* MATERIAL PROVIDED *

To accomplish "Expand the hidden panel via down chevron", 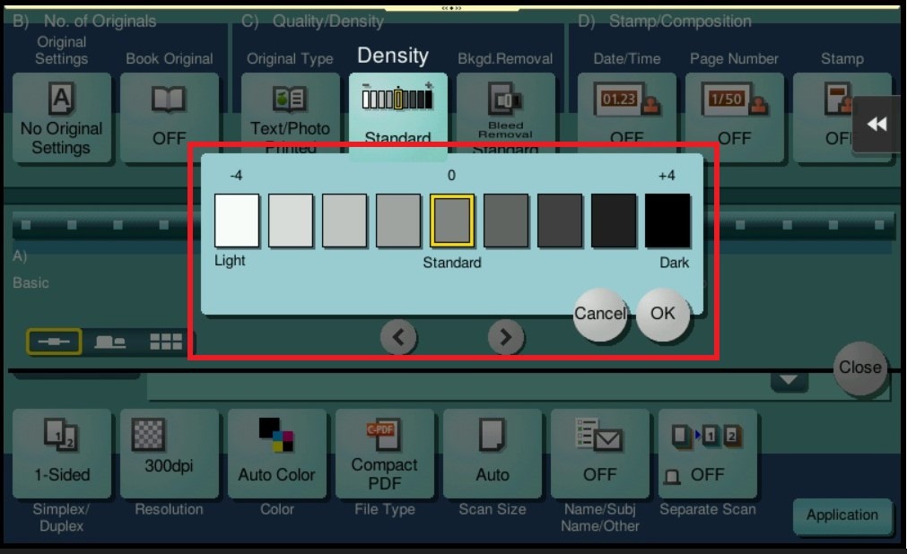I will point(789,380).
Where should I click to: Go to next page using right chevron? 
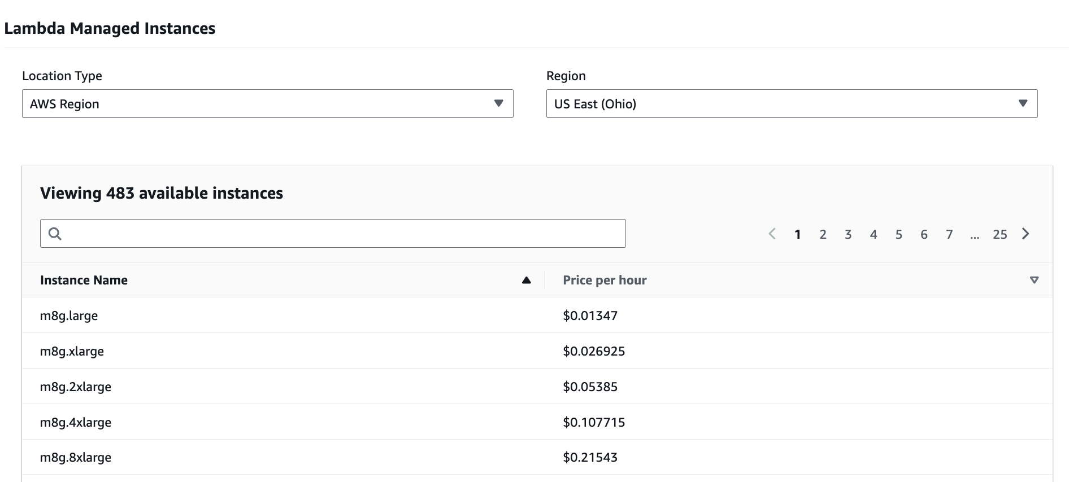point(1025,234)
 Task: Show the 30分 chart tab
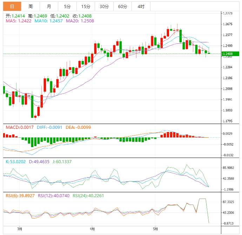coord(104,6)
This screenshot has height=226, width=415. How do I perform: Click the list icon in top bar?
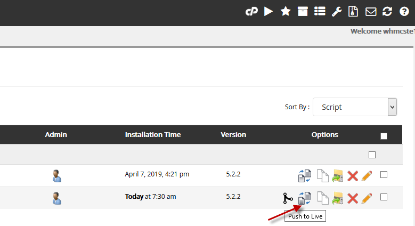[x=320, y=11]
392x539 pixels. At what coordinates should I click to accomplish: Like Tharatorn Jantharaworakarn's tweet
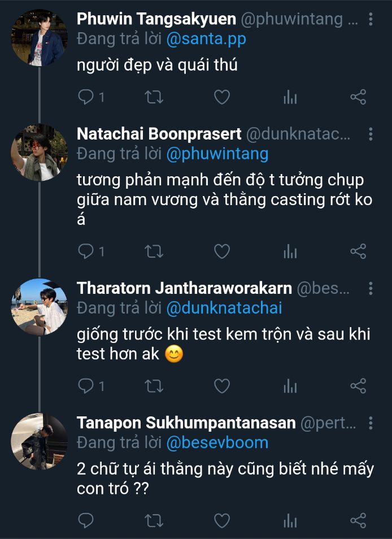click(x=222, y=386)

* WHAT THE TASK REQUIRES *
Nothing but the lines from the one containing "392x539 pixels. At" through the end of the entries should be written out, exactly and without pictures.

* YOUR RESPONSE *
392x539 pixels. At what coordinates should I click to accomplish: Like Tharatorn Jantharaworakarn's tweet
click(x=222, y=386)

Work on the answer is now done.